● **Items listed in a dataset**:
====
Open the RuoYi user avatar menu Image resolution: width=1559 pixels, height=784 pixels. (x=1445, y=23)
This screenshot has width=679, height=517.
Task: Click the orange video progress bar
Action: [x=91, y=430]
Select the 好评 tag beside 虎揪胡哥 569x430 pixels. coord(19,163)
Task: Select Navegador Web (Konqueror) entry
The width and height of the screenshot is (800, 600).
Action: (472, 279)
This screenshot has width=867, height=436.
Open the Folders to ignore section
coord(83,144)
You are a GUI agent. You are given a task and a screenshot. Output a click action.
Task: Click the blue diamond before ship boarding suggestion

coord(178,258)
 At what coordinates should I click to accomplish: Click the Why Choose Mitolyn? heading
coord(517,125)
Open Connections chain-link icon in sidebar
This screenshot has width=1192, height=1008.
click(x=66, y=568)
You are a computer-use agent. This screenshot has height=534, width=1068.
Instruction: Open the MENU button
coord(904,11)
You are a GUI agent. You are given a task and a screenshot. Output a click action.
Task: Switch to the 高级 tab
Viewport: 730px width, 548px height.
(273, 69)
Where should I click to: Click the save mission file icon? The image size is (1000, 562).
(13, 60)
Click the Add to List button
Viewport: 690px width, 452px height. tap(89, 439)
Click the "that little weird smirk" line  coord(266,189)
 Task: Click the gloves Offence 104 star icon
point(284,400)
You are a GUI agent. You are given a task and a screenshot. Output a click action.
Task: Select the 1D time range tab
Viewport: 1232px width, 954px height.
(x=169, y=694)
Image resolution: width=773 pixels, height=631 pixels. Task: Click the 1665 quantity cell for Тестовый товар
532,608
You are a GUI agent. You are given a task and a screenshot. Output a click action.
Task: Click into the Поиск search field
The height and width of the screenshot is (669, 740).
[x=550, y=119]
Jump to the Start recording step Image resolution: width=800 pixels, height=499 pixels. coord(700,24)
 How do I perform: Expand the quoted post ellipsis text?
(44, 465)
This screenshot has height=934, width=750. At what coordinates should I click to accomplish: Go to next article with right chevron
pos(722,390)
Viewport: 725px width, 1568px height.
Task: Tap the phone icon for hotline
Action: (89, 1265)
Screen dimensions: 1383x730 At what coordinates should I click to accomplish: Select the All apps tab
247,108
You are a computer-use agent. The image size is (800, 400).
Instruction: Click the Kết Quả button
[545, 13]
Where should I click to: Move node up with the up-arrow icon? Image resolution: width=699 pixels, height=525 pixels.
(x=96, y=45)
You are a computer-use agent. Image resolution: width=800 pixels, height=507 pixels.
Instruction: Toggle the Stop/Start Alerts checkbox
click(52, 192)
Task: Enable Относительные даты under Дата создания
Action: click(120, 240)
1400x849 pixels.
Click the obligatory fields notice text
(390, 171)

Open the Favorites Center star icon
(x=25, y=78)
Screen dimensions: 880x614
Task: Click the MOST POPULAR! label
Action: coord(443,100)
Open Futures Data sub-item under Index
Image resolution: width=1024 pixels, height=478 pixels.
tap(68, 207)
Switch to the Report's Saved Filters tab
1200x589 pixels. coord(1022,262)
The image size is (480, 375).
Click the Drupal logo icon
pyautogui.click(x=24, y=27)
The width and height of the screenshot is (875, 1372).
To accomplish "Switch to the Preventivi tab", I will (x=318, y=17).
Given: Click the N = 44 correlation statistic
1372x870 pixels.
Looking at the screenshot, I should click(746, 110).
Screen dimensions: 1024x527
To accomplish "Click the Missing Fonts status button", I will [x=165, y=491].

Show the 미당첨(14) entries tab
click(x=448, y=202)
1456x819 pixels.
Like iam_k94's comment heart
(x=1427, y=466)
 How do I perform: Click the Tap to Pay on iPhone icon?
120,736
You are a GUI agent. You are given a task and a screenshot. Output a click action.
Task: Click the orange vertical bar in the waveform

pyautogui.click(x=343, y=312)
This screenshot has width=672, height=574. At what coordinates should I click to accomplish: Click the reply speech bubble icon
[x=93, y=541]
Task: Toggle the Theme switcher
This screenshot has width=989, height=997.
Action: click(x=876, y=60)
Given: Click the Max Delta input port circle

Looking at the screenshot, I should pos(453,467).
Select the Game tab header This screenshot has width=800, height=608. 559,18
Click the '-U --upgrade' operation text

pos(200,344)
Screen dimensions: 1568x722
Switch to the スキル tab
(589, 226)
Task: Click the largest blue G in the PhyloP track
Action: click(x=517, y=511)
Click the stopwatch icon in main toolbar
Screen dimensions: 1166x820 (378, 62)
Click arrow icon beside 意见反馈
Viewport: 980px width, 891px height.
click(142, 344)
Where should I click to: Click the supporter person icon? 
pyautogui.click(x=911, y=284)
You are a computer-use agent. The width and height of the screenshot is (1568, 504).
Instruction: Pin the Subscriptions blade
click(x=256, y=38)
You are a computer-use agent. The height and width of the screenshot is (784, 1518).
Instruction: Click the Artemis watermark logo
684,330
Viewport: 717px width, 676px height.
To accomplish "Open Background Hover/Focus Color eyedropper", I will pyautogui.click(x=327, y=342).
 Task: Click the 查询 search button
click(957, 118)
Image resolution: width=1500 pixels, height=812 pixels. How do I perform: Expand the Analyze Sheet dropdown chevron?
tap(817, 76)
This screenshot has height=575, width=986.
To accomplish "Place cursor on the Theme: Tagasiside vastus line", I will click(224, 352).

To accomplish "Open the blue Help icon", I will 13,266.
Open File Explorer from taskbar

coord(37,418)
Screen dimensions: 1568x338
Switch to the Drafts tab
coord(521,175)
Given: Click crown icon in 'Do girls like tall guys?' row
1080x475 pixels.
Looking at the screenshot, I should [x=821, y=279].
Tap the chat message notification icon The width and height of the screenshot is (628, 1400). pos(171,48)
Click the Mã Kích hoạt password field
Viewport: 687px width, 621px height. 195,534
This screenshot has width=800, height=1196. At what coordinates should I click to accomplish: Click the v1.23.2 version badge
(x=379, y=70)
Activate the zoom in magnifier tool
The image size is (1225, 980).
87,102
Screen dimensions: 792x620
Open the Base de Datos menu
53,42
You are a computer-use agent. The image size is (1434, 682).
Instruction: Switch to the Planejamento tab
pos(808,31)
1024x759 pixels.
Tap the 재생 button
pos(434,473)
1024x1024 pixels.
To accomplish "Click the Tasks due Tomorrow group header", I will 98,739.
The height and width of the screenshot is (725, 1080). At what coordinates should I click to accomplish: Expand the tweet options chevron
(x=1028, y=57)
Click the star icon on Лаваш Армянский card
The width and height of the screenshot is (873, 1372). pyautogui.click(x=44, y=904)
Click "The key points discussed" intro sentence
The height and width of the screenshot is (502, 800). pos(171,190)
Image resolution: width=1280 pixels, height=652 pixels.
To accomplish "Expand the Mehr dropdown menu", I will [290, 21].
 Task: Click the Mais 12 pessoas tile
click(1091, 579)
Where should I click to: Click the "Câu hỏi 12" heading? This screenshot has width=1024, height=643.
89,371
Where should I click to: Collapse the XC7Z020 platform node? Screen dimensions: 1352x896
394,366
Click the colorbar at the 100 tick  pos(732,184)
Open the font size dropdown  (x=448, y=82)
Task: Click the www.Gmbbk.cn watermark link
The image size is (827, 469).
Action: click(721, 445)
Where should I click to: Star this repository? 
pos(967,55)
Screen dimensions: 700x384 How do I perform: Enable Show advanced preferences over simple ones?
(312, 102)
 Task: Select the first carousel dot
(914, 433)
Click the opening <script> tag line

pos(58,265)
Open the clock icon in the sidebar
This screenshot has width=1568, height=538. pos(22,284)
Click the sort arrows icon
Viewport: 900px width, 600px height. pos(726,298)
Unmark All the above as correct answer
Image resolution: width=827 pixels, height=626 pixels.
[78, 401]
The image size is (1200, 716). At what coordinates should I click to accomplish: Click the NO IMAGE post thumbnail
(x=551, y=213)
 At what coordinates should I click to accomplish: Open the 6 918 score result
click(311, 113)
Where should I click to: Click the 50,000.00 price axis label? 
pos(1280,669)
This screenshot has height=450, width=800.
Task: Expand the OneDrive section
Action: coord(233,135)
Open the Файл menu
====
From the entries above, list each line with "header" in it.

● **FINISHED EXERCISE**:
Select the Game tab header This screenshot has width=800, height=608. 559,18
To accomplish "Click the Tasks due Tomorrow group header", I will 98,739.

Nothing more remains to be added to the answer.